* **Data section**
__________________________________________________
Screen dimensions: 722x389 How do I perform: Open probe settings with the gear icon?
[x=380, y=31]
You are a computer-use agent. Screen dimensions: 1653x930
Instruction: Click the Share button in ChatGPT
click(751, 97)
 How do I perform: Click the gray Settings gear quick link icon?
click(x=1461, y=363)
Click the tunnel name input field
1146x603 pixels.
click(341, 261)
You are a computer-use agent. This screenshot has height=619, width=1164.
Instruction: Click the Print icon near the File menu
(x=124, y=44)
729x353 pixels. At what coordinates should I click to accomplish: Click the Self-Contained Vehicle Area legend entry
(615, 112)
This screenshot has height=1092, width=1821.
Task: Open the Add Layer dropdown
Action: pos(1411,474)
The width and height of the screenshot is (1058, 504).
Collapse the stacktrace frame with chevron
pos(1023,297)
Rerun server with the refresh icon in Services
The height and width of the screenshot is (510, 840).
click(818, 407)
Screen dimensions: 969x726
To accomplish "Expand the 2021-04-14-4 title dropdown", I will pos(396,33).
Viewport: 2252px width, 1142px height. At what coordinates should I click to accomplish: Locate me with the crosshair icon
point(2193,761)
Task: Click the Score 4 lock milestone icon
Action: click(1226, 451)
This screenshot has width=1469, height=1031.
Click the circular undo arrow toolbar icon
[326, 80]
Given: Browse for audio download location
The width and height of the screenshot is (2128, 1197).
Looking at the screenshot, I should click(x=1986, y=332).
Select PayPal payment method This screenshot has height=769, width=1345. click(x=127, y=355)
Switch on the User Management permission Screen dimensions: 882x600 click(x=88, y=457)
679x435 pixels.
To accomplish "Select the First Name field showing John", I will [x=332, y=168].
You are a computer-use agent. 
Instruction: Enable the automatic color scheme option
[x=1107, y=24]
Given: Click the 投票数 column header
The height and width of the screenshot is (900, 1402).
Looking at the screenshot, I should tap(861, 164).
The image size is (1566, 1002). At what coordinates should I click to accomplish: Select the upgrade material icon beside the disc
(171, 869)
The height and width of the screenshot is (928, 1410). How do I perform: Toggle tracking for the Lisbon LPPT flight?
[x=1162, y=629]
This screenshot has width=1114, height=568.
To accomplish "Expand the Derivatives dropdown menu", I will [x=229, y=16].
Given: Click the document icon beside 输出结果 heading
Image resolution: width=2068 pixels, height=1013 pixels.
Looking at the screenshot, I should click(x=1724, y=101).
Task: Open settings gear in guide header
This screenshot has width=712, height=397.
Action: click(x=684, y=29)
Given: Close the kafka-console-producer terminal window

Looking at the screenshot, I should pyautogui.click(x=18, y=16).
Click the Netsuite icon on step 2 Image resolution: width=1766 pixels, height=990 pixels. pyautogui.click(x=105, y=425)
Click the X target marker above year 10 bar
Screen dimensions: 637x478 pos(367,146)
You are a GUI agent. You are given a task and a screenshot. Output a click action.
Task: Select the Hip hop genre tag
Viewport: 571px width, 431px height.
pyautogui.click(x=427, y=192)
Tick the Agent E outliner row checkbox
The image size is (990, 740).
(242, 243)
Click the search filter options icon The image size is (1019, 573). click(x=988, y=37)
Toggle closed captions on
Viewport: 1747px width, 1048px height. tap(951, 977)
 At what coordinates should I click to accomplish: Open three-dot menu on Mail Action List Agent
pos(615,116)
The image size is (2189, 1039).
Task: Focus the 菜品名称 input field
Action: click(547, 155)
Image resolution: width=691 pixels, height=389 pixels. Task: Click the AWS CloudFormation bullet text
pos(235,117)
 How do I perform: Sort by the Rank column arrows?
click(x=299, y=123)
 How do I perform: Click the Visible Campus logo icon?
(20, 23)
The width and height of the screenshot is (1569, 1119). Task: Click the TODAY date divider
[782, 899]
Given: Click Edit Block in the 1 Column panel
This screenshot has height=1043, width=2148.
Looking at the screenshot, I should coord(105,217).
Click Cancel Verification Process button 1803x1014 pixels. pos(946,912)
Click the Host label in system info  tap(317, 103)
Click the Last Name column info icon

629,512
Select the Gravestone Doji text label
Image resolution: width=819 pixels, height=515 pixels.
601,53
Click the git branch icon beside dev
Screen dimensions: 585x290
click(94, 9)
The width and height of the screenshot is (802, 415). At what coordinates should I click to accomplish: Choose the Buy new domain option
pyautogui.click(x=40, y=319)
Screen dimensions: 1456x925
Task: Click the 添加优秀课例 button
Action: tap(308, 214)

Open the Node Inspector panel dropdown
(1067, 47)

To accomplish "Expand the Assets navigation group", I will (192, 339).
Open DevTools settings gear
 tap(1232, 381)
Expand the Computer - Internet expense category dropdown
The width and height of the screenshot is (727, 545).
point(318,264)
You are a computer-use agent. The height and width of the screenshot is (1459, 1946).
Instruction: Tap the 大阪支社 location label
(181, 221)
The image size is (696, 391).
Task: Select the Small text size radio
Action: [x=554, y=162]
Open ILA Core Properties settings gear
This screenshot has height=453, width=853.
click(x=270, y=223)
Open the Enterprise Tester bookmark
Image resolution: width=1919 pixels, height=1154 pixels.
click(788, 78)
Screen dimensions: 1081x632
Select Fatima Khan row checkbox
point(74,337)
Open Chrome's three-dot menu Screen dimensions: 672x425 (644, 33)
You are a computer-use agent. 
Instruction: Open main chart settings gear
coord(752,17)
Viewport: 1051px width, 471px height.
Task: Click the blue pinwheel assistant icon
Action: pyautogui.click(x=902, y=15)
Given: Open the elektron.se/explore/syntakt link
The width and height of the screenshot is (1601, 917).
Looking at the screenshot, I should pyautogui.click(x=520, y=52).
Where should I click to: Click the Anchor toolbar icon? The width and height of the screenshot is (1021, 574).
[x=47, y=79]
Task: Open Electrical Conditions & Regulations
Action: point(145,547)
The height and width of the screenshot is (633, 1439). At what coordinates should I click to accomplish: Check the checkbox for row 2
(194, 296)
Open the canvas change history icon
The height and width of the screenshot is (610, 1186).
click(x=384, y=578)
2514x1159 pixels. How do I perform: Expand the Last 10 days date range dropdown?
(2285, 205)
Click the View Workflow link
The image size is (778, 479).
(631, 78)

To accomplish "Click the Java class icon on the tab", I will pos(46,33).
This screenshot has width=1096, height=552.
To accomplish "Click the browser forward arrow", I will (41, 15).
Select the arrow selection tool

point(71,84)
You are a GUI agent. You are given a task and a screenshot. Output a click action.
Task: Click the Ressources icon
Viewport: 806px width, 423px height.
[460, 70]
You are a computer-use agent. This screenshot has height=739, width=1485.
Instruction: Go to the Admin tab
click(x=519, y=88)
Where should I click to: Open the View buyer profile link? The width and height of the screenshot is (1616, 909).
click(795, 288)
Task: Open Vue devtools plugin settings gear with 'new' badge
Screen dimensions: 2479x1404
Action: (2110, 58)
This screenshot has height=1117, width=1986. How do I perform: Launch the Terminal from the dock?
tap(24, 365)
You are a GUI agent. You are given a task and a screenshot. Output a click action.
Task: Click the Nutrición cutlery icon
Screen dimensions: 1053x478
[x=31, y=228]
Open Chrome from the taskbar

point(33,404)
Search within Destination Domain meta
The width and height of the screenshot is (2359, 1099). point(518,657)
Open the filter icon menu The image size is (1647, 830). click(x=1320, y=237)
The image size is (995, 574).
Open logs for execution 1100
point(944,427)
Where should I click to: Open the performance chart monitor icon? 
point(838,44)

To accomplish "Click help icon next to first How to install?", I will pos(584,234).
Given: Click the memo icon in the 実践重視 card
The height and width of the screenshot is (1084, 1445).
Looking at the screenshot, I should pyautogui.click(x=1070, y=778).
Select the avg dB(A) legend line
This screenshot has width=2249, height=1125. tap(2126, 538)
__________________________________________________
* **Exercise prompt**
Copy every line of the listing containing the string "header".

* **Written response**
Given: Click the 投票数 column header
Task: Open settings gear in guide header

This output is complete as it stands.